Todo eran mangas y vacas pastando; todo era de ella
Dicen su nombre con el respeto que se le tiene a esos seres célebres de carácter sustancioso, pero pocos, entre los vivos, saben algo de Rafaela. La mencionan, por ejemplo, para explicar que van para el “hoyo” que, aunque muerta 77 años, sigue siendo suyo. Una hondonada al pie de la vertiente montañosa del oriente junto a la quebrada Santa Elena, donde las aguas turbulentas se acercan a una gran boca negra para ocultarse bajo la avenida La Playa.

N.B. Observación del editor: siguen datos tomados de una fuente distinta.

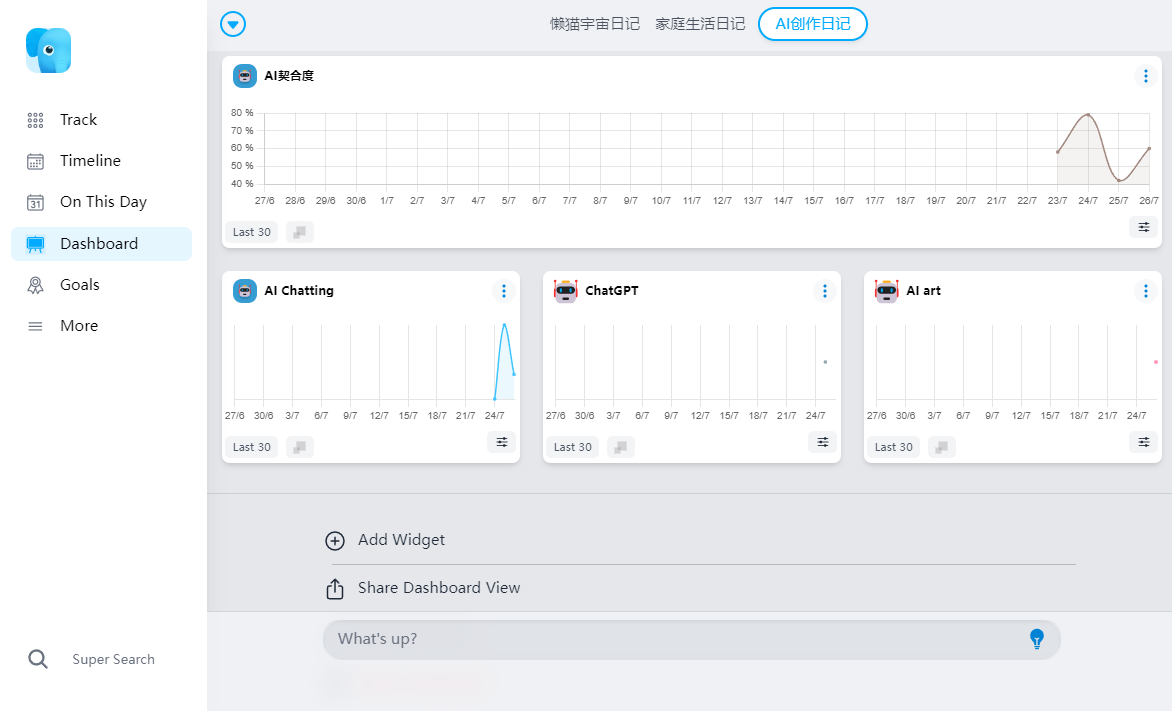
Task: Open three-dot menu of ChatGPT widget
Action: 824,291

El hoyo de doña Rafaela; pequeño sector del barrio Sucre, enclavado entre Boston, Buenos Aires, Enciso y Caicedo, atravesado por una calle larga, la 53, a la que dan sombra acacias, guayacanes y almendros. Al final de esa calle, cuando el pie de monte gradualmente se eleva, descuella la casa —la de ella—, encumbrada en un pequeño cerro —fachada blanca hueso con zócalos altos verde oscuro—, expresándose con su centenaria presencia. Moldeada por artesanos del barro que hace más de un siglo, a punta de pisón y sobre un cimiento de piedras, levantaron con tapia y bahareque su casa, su casita, su casona, de la misiá Rafaela, que entonces (ocaso del siglo XIX, albor del XX) fue ama y señora de esas tierras.